My pregnancy with Natalie was a long and arduous one. The details are certainly to be saved for another time, and another blog. The main point here is that I was on strict bedrest for 27 weeks. I gave up again. I gained the weight again.
In some ways, this was even more difficult for me than the original weight gain. I was busier, more stressed, and I knew how hard it was to lose the weight the first time. I made excuses again: I was on bedrest for half a year, I don't have time to work out, It's harder for me to lose weight than normal people.
I hated going out in public because I was so disgusted with myself that I didn't want to force strangers to share in that disgust. I would punish myself by eating more. I was going to be fat for the rest of my life anyway, right? I now weigh 20 pounds more than I did when I was 37 weeks pregnant with Natalie. I even made a half ass suicide attempt a year and a half ago which brought me nothing but a couple long hospital stays and a few co-workers who still think I'm nuts.

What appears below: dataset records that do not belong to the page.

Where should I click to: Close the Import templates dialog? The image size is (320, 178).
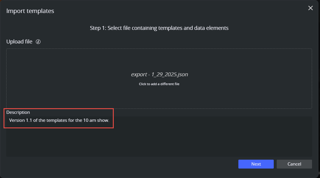[310, 8]
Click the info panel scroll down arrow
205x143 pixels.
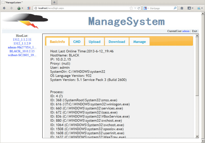(197, 136)
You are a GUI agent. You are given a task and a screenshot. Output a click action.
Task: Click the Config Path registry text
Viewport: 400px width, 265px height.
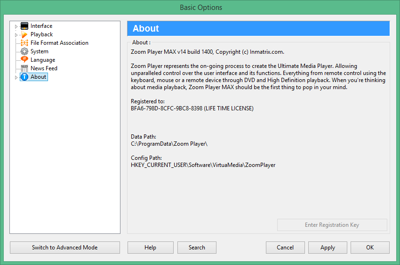[203, 166]
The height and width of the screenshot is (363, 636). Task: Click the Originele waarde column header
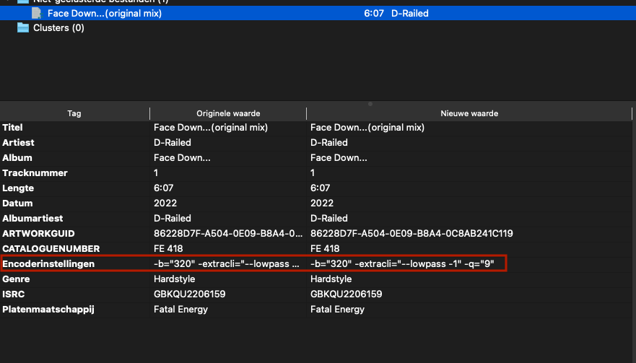click(x=228, y=113)
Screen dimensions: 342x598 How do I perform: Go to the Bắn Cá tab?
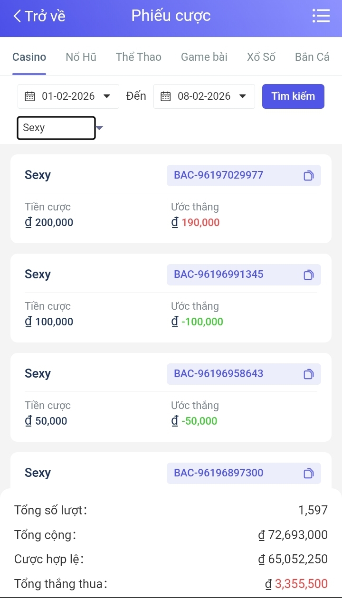coord(312,57)
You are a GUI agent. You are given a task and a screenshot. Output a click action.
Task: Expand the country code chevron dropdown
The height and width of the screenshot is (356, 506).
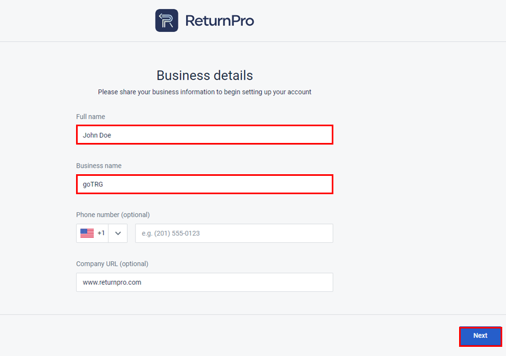tap(118, 233)
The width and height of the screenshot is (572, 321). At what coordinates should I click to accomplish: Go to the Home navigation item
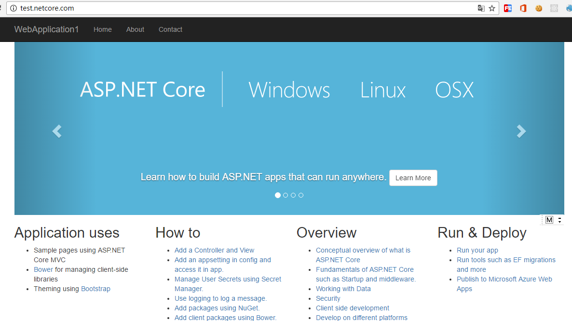click(x=102, y=29)
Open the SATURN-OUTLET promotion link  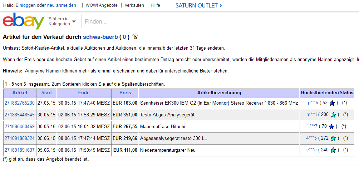[x=198, y=5]
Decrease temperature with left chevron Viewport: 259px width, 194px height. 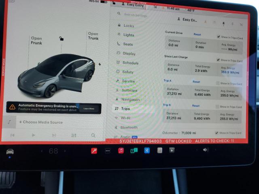point(42,151)
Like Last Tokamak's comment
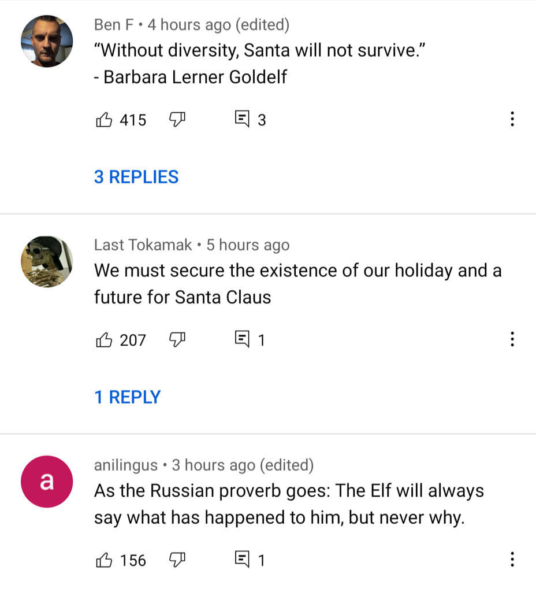 (104, 340)
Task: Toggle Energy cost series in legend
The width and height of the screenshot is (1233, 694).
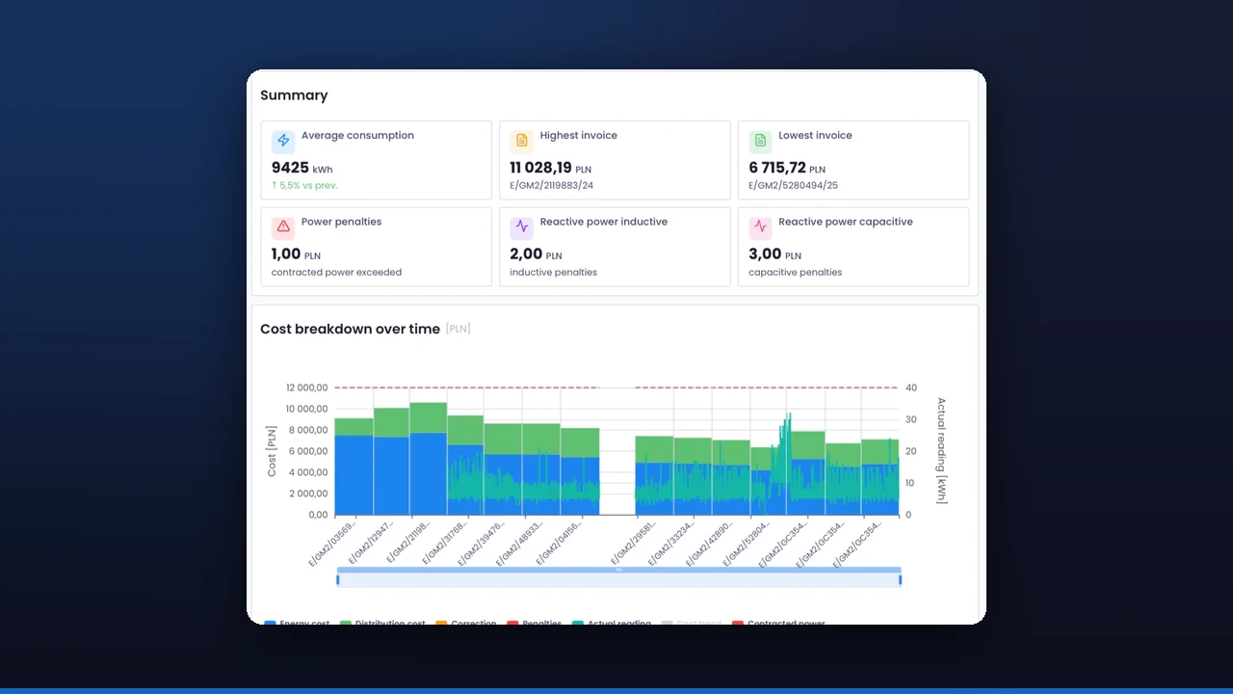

I'm putting a stop to all of this. I have come to the realization that it isn't my weight that is disgusting, it's my unwillingness to do something about it. Rather than make excuses, however valid they may be, I have to own my habits and take responsibility for them.
I've already learned the secret to weight loss: It's exercise, eating right, and portion control. That's why nobody ever does it. We live in a society of drive-thrus and convenience. We're too busy to cook, we cruise the grocery store parking lots looking for something just a couple spaces closer to the door, we spend our days off in front of the television. This isn't supposed to sound preachy...it's a problem that I have too. It amazed me the first time I sat down and looked at the things I ate over the course of a day...without even realizing it!
As of this morning, I'm down 9 pounds. That means I have 74 to go to get to my goal weight of 160. (Sure, do the math, I don't really care.) My halfway goal (getting below 200) will hopefully be reached by Christmas. It's time for me to make a change. That way I don't look back on the rest of my life with regret that I didn't do something sooner.